→ What you will do: Find each line in the records below that contains the string "computer", and copy those lines in full. Case counts.

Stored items
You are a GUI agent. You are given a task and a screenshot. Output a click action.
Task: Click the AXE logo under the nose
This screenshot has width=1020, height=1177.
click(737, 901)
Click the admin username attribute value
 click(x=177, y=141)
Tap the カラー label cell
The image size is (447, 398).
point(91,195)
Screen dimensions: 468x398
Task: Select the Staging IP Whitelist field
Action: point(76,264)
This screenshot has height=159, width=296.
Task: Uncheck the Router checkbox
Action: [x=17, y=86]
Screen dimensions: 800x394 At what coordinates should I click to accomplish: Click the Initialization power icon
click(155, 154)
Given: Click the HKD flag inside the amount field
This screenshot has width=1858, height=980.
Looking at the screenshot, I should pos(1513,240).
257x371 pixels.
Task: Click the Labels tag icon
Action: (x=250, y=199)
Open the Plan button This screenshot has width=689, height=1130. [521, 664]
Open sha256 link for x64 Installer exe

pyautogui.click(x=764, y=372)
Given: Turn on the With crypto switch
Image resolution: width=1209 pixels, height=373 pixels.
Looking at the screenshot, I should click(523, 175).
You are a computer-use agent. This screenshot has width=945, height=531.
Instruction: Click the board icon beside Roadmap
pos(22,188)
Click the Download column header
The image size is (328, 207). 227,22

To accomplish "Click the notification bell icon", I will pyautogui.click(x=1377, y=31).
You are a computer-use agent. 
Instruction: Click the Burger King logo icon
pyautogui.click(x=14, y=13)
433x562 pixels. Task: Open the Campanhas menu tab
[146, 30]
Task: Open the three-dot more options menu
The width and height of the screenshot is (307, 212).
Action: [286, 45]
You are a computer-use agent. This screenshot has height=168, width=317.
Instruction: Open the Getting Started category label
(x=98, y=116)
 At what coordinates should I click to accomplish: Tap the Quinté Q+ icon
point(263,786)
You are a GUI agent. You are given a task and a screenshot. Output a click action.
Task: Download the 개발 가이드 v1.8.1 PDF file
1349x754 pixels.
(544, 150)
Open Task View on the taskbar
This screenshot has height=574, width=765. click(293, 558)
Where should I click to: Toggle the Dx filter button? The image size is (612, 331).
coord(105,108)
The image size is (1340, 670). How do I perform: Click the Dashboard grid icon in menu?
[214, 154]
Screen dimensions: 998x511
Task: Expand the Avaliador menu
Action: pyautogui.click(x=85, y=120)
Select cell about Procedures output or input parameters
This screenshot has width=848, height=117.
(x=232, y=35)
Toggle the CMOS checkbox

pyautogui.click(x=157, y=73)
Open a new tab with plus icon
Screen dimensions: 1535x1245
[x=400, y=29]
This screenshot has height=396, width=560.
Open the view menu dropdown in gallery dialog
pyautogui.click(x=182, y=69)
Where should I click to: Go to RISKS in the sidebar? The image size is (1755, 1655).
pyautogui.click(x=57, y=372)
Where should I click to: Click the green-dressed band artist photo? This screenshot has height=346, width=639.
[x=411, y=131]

→ Correct answer:
You are a computer-use agent. This screenshot has width=945, height=531.
You are a computer-use agent. 
You are a computer-use agent. This screenshot has height=168, width=317.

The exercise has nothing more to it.